TASK OBJECTIVE: From the entries, filter out every line that lacks "Toggle" and copy the rest.

EXERCISE INPUT:
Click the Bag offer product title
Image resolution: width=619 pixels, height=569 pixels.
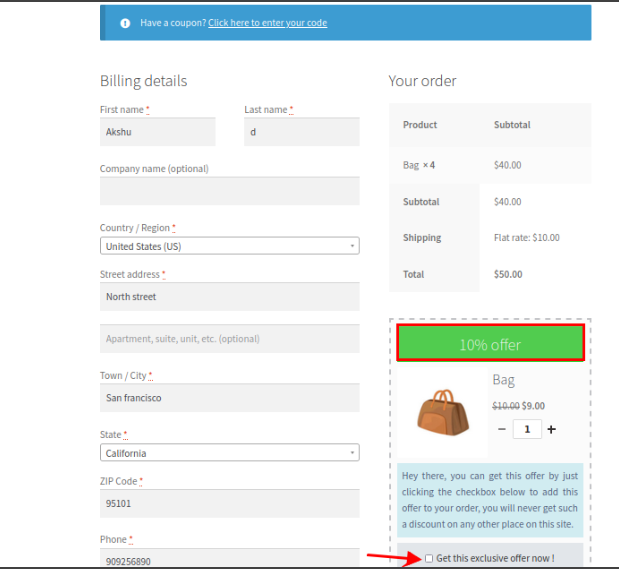(x=503, y=380)
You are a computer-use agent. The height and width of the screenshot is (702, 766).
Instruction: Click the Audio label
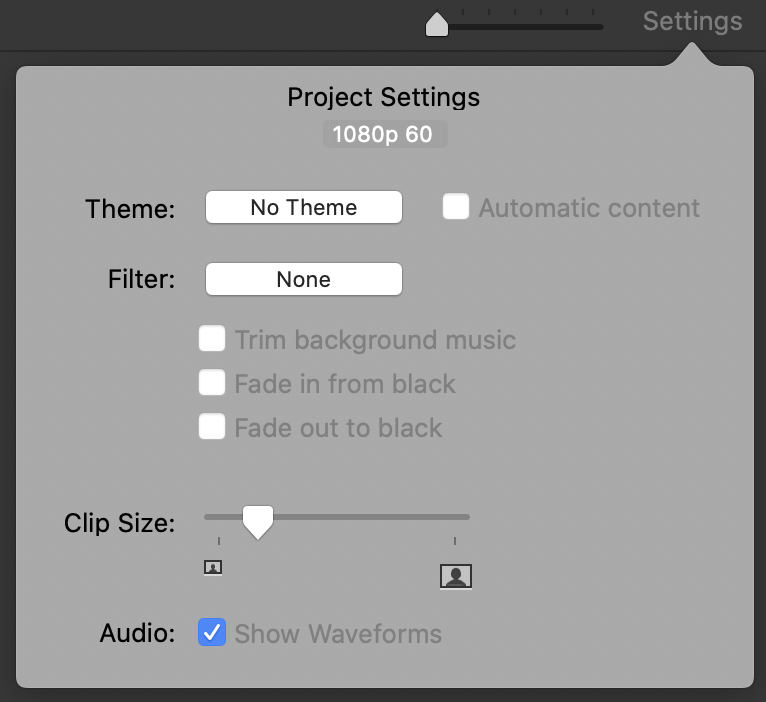point(137,633)
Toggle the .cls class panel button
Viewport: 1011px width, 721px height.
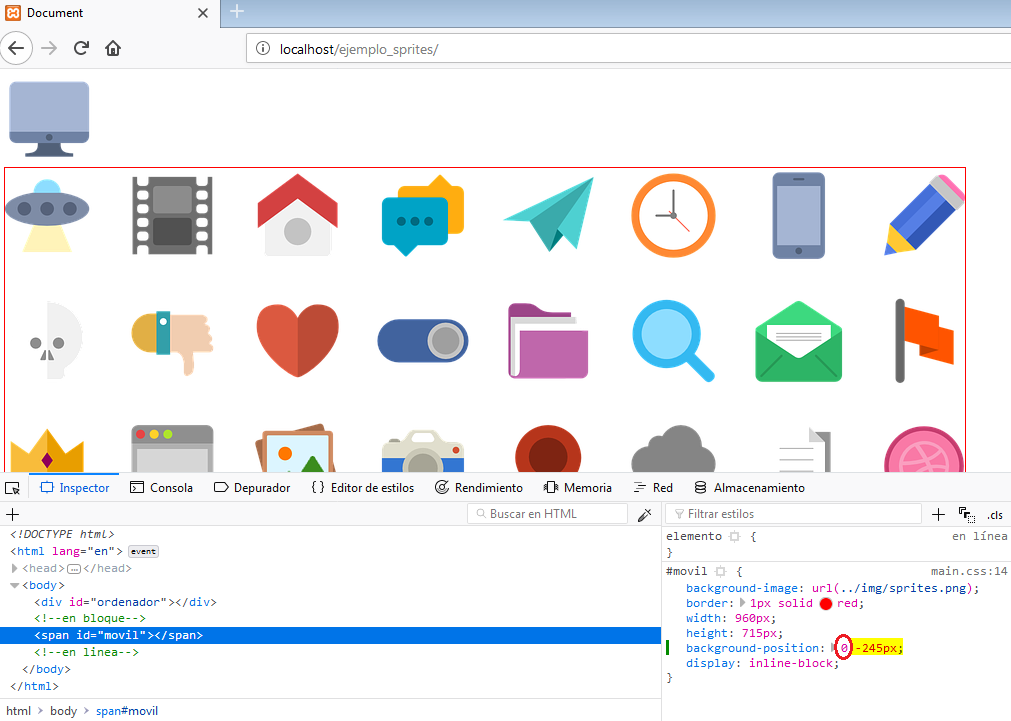(994, 514)
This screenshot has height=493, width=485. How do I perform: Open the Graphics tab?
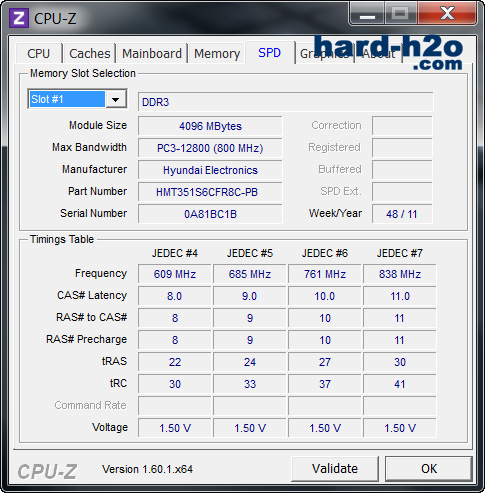tap(324, 53)
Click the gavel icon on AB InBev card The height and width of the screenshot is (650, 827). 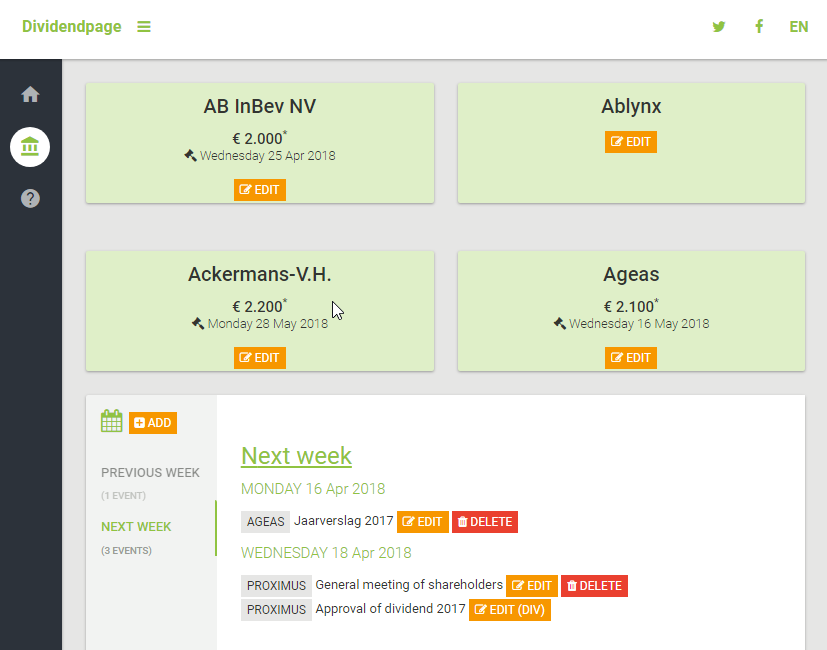190,156
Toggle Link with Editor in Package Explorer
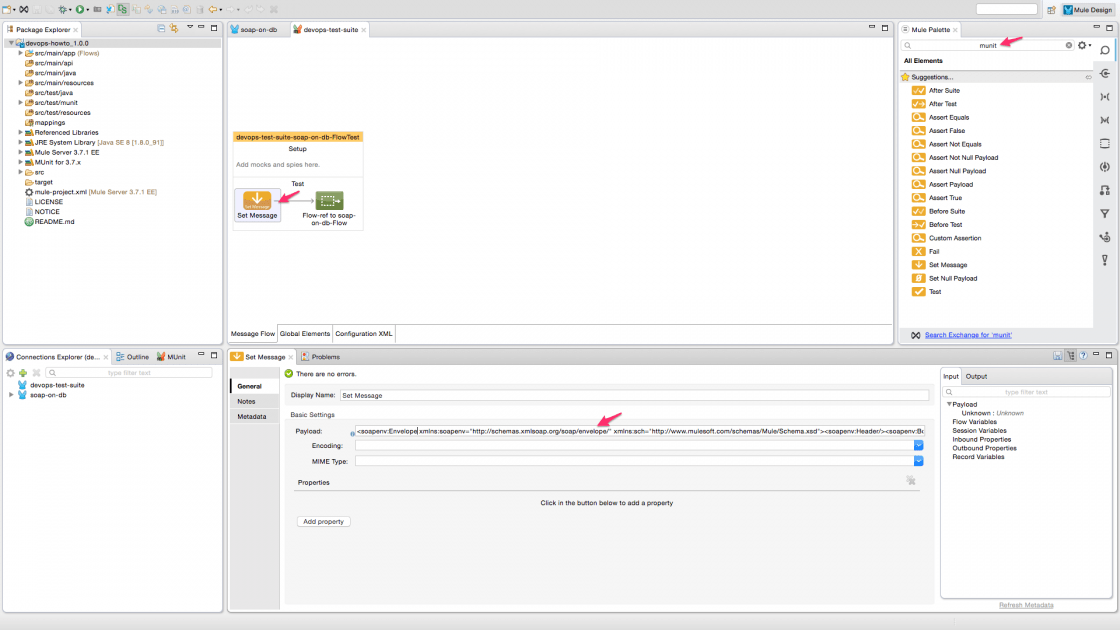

PROBLEM SOLUTION:
Toggle the .cls class panel button
Toggle Link with Editor in Package Explorer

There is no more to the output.